Alma couldn't stop herself. She allowed herself this moment, reaching out to touch Emma's cheek, turning her to look at her. Emma softened into Alma's palm, and that's when she saw it. That sleepless seven-year-old. "I'm here," she said, gently. "That's all. I'm here and I'm listening."

"You're not," said Emma, her body stiffening as she shuffled away from the motion of touch. Though she'd begun to cry, she wiped away the formation of tears in her eyes, and sniffled softly.

"I am," stressed Alma, her hand falling back down to her side.
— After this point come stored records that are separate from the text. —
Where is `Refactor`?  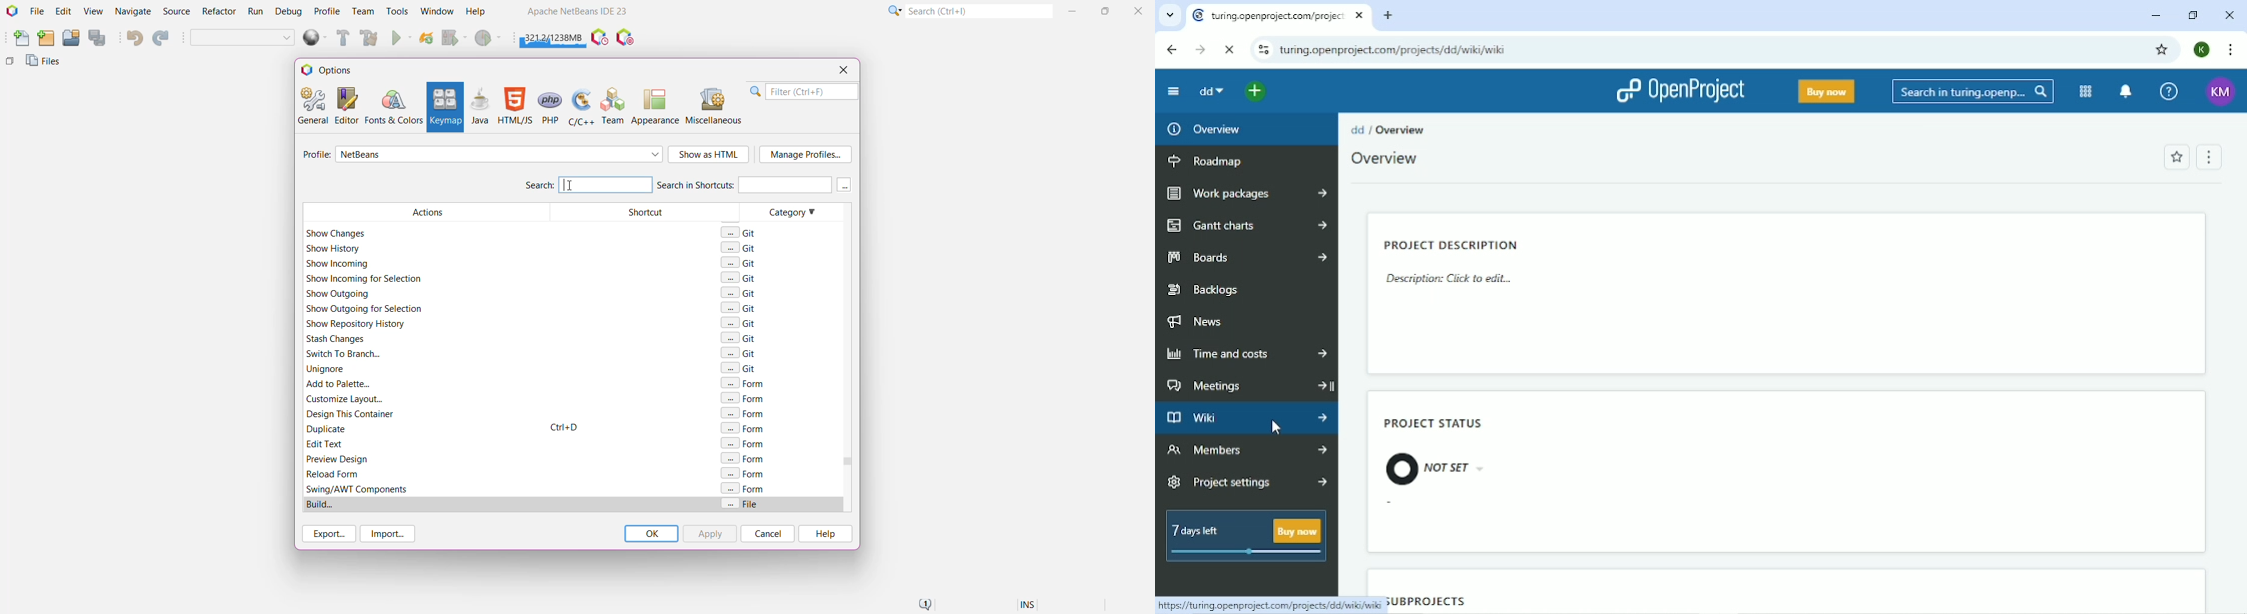
Refactor is located at coordinates (220, 13).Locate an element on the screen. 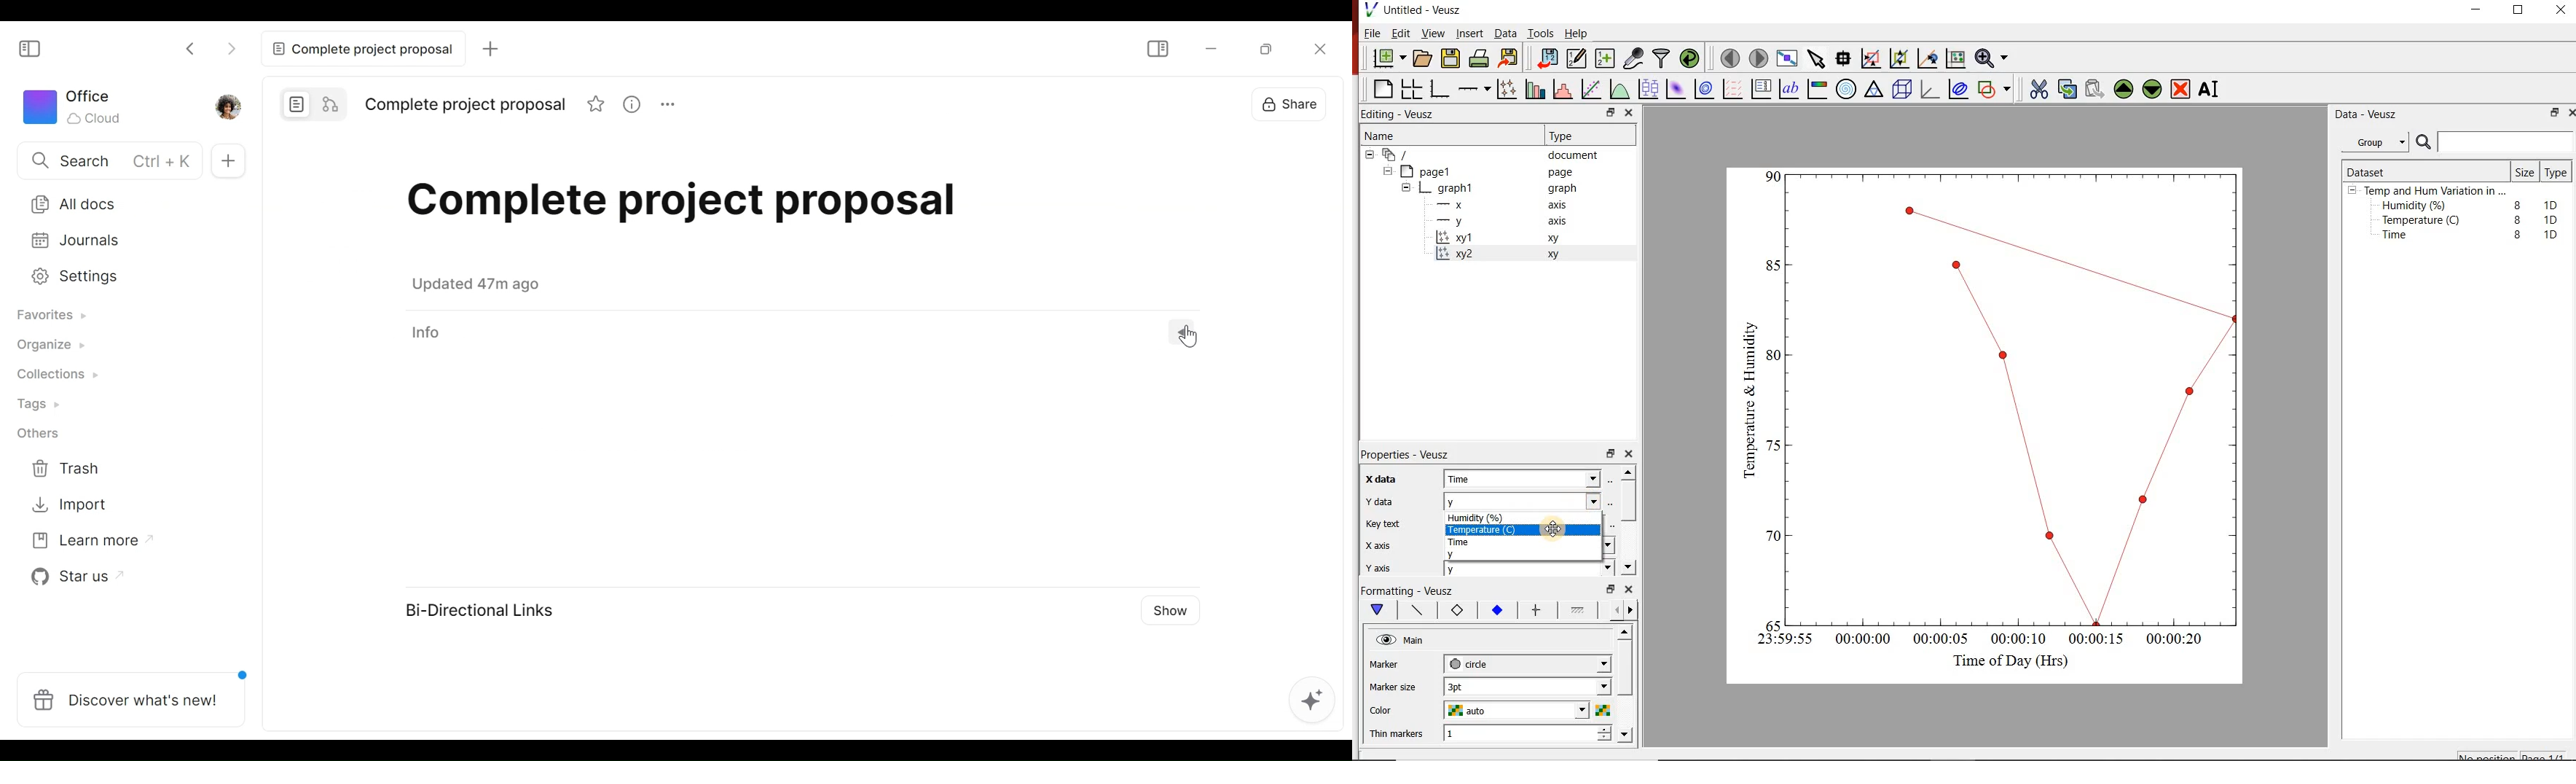  Title is located at coordinates (466, 106).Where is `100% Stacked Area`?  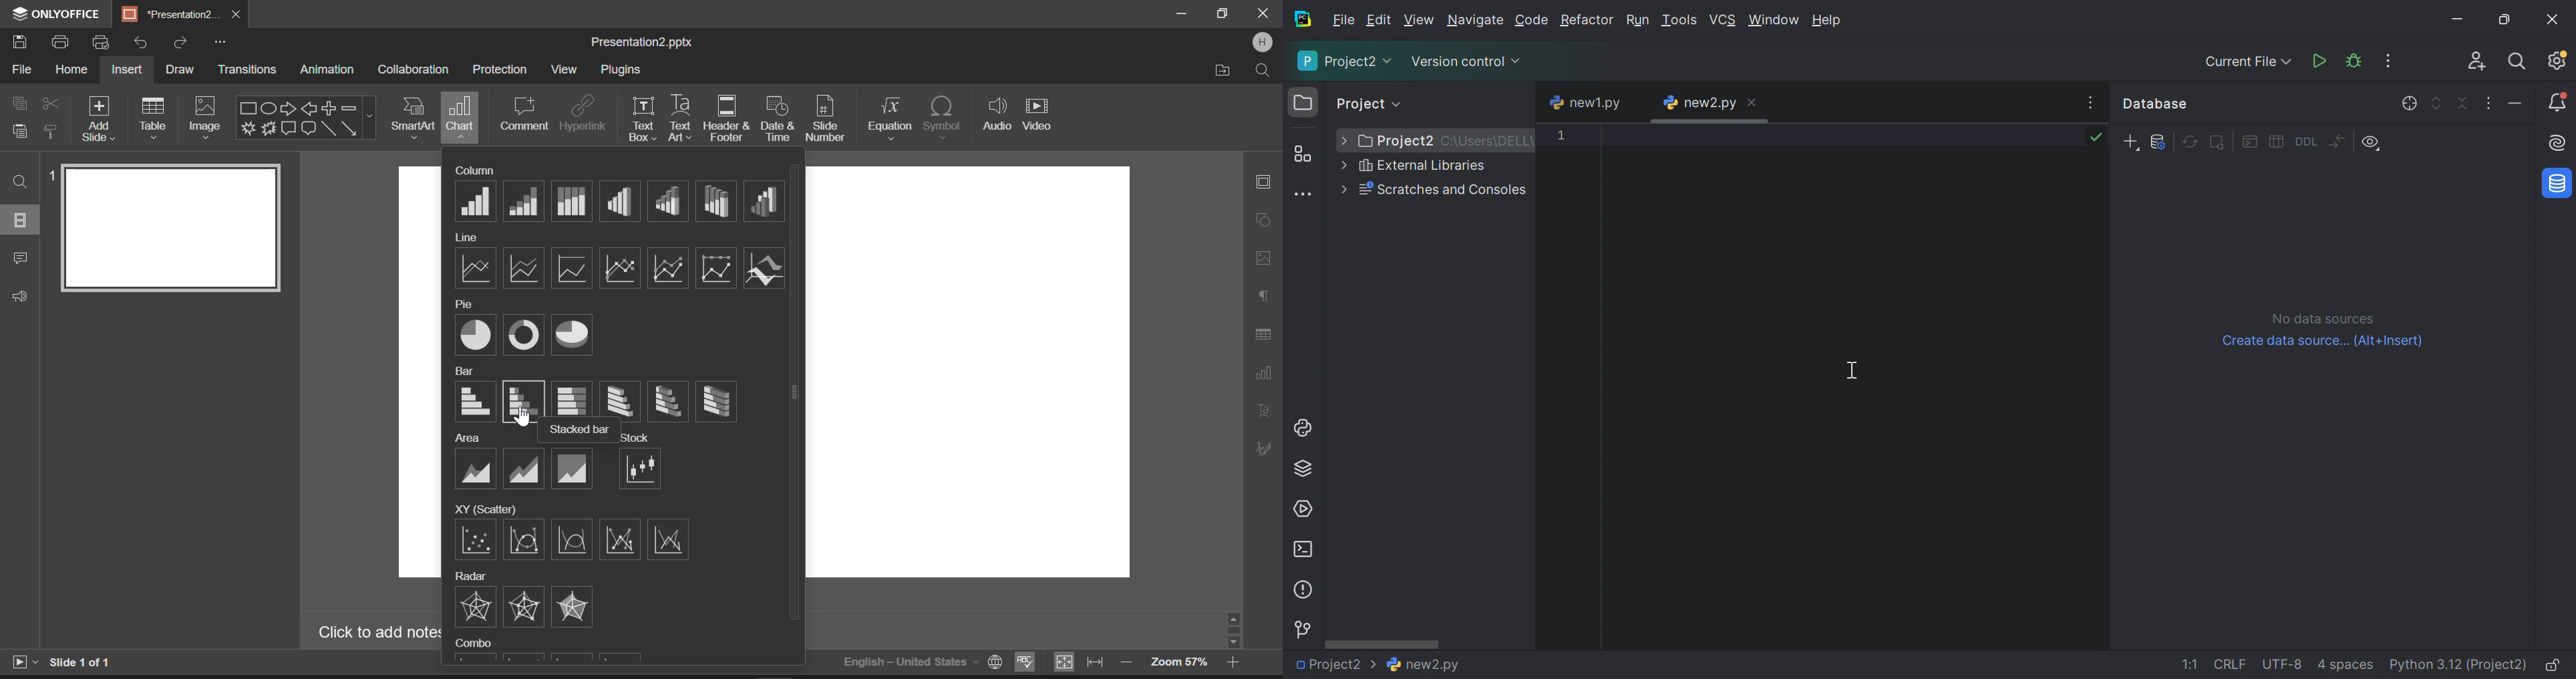 100% Stacked Area is located at coordinates (573, 468).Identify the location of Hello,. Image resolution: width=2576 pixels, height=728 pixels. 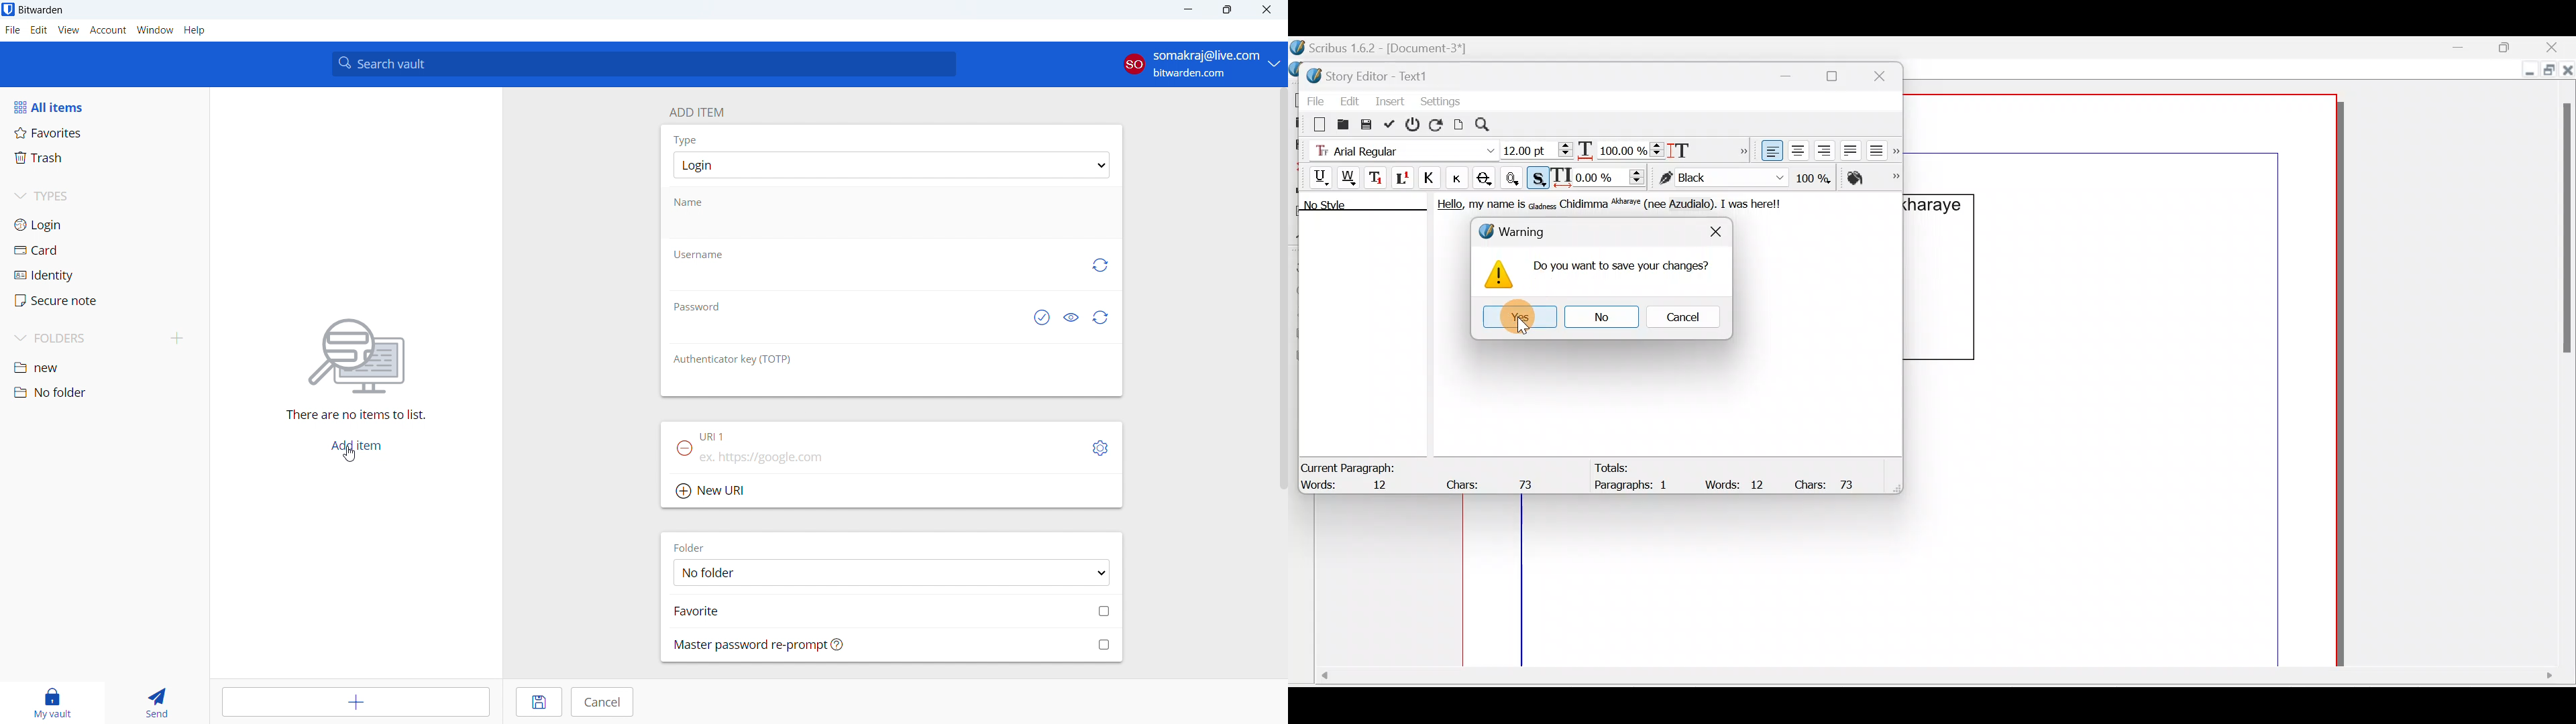
(1446, 206).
It had been a while since she'd done this. She and Olive spoke regularly enough, but Olive was not like any other teenager. Olive was like a fully-grown adult at eight-and-a-half. When Olive needed advice, Alma could listen to her and understand, connect by way of experience. Sometimes Alma did long for that company, and Olive was there to fill the whole, bridge the gap. Emma and Alma hadn't spoken properly for years, probably. Alma had had moments with her, micro-moments, fragments of conversation, and she'd done the whole 'mothering' bit. Of course, when Emma was sick, like any other ward, it was Alma who looked after her. But Alma had never worn her down like this before. Each other's exhaustion had weighed down on the other. One of them was bound to win soon enough, and Alma was determined it would be her; she'd win Emma's affection and confession, and then finally, she'd understand.

Emma leaned her head back against the wall, staring. "It's silly."

"No," assured Alma, not sure what to do with her hands now, so she put one on Emma's shoe, comfortingly.

Emma turned her head, her face jerking softly as another tear escaped. "I'm so alone."

The words and Emma's tears had struck Alma, but she didn't falter. This wasn't a time for emotional collapse. It was clear that Emma needed somebody to hold her, and here was Alma, with two perfectly capable open arms. "Come here, baby," she murmured, moving towards the blonde. Emma lowered her head against Alma's chest as she seemed to melt into the older woman. From the window, the children played below, not looking up, but both of them looking down. Alma stroked Emma's hair gently. For the first time in a while, Emma was grateful to have no noise in the house. She could hear Alma's breath from behind her, and in their mad dash upstairs, Alma had left the pocket-watch. It was just them here in this room. It had been a long time since the two women had been like this with each other, longer than Emma could remember. Her honesty had clearly appealed to the headmistress, and she remembered what it was like to be held now. It was powerful. An embrace. She and Abe had sat at this window once-upon-a-time, watching the same ocean, the same waves, the same light hitting the water at the same hour. Emma let herself cry, and Alma let herself comfort the girl.